• [Assigned task] Transcribe precisely those lines of the listing that fall between the line containing "Task: Click the RSS icon under the bio" and the last line, inclusive of both.

• [Excerpted data]
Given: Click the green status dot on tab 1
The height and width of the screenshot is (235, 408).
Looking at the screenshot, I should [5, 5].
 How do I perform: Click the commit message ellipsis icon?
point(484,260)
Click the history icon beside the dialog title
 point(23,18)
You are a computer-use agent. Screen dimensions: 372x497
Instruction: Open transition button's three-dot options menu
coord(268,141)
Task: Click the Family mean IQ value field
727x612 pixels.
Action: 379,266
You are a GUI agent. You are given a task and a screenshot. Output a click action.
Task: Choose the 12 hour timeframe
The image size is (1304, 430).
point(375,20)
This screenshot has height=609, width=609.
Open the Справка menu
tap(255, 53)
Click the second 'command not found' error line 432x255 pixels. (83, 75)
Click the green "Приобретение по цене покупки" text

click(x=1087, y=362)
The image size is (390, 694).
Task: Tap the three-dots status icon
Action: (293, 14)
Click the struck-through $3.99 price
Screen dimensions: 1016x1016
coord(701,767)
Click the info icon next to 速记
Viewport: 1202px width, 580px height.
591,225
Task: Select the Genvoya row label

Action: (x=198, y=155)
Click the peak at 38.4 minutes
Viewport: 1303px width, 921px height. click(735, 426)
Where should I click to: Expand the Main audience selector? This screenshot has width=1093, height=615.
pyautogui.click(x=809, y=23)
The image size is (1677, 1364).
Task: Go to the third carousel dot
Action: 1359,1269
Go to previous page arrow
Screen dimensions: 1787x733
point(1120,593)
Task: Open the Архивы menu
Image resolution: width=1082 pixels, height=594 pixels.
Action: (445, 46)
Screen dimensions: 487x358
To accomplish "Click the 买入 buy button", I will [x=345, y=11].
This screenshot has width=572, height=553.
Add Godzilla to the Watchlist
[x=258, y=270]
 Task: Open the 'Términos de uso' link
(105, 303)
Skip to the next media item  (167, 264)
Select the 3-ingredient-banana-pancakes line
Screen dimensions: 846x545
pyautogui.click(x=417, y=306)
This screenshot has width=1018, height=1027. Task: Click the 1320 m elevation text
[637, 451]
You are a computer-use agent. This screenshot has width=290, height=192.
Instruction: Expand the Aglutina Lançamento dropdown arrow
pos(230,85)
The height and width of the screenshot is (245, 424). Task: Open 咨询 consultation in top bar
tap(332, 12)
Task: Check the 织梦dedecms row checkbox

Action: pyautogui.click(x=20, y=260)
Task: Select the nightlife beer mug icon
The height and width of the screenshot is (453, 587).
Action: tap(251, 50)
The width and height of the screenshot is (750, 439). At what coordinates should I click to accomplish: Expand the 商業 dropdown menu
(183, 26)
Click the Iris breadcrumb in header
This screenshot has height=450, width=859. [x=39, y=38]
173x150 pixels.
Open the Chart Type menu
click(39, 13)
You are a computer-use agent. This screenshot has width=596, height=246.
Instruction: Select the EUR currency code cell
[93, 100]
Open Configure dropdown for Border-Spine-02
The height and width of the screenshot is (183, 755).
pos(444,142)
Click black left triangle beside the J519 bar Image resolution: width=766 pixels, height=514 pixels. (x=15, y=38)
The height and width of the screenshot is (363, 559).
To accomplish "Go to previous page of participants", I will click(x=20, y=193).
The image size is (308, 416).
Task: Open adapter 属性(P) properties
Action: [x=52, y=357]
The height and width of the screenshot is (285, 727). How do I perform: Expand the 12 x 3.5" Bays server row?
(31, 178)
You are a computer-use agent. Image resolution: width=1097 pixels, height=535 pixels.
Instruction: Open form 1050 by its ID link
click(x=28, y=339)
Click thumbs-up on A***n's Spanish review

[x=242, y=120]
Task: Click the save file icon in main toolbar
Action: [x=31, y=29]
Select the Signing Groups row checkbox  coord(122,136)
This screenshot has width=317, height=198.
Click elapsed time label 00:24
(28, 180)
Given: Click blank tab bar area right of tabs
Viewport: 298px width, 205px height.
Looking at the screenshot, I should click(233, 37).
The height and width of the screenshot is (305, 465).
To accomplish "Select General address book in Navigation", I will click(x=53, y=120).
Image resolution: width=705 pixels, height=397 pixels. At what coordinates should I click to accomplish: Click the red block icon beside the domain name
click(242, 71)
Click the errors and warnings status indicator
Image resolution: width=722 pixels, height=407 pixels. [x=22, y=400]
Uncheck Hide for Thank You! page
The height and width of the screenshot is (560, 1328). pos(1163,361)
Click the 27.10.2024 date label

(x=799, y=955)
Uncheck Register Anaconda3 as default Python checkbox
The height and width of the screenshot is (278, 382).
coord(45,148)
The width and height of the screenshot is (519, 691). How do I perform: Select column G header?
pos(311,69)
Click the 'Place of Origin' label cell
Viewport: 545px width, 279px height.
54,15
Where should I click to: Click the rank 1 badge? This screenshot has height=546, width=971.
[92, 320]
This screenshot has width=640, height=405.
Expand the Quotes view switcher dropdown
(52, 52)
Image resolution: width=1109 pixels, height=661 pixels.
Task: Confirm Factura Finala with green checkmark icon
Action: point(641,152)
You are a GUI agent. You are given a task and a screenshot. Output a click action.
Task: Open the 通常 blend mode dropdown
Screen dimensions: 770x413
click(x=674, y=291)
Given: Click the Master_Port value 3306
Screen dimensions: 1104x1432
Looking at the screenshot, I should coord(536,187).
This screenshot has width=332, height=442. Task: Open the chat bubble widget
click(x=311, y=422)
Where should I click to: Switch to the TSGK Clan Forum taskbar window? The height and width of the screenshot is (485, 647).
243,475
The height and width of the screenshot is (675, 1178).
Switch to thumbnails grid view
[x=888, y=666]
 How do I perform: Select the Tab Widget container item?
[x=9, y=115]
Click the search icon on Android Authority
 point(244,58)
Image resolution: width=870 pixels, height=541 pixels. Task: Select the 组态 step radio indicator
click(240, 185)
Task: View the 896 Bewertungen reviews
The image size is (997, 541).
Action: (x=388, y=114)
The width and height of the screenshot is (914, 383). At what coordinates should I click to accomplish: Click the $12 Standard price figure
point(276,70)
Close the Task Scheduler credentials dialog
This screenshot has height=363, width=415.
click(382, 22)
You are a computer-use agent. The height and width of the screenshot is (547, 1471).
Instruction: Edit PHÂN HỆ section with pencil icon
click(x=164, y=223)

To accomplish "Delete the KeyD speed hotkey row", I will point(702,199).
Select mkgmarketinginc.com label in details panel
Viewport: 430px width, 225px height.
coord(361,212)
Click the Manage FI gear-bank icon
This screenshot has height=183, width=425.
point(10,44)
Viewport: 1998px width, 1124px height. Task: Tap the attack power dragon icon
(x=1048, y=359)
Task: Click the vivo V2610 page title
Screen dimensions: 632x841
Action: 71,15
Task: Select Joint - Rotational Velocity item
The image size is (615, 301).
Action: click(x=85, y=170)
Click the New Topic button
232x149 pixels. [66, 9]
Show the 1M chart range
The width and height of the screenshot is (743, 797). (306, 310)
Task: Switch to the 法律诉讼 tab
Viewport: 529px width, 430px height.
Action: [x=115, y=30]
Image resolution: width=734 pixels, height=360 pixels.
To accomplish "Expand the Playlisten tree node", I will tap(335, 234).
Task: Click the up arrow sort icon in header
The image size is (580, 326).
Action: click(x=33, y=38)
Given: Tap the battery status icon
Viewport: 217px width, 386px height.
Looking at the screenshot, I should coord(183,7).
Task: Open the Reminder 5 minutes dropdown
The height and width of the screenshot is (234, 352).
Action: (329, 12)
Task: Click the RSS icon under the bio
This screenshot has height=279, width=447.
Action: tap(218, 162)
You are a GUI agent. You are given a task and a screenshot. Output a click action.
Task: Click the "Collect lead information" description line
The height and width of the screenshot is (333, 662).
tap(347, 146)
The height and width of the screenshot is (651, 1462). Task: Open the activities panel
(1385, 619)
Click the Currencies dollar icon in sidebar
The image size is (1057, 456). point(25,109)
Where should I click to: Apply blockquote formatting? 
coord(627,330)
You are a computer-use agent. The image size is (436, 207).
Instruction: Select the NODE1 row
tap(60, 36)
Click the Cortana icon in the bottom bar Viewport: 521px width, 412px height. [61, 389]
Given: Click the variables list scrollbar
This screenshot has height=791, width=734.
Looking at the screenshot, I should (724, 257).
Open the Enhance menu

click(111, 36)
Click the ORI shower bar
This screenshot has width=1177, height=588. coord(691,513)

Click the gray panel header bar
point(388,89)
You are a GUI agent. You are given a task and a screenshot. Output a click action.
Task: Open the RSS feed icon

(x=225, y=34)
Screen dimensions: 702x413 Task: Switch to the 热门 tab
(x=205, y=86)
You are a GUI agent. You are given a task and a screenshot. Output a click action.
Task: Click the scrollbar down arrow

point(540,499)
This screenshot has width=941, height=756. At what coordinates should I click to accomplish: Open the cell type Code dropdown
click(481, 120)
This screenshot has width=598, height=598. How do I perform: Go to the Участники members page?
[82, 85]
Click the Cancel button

• [Result of the task]
Task: Click the RSS icon under the bio
This screenshot has height=279, width=447.
Action: tap(218, 162)
You are a GUI agent. You are given a task and a screenshot. Output a click action.
Task: Click the "Collect lead information" description line
The height and width of the screenshot is (333, 662).
tap(347, 146)
The height and width of the screenshot is (651, 1462). Task: Open the activities panel
(1385, 619)
Click the Currencies dollar icon in sidebar
The image size is (1057, 456). point(25,109)
Where should I click to: Apply blockquote formatting? 
coord(627,330)
You are a computer-use agent. The image size is (436, 207).
Instruction: Select the NODE1 row
tap(60, 36)
Click the Cortana icon in the bottom bar Viewport: 521px width, 412px height. [61, 389]
Given: Click the variables list scrollbar
This screenshot has height=791, width=734.
Looking at the screenshot, I should (724, 257).
Open the Enhance menu

click(111, 36)
Click the ORI shower bar
This screenshot has width=1177, height=588. coord(691,513)

Click the gray panel header bar
point(388,89)
You are a GUI agent. You are given a task and a screenshot. Output a click action.
Task: Open the RSS feed icon

(x=225, y=34)
Screen dimensions: 702x413 Task: Switch to the 热门 tab
(x=205, y=86)
You are a GUI agent. You are given a task and a screenshot. Output a click action.
Task: Click the scrollbar down arrow

point(540,499)
This screenshot has width=941, height=756. At what coordinates should I click to accomplish: Open the cell type Code dropdown
click(481, 120)
This screenshot has width=598, height=598. How do I perform: Go to the Участники members page?
[82, 85]
Click the Cancel button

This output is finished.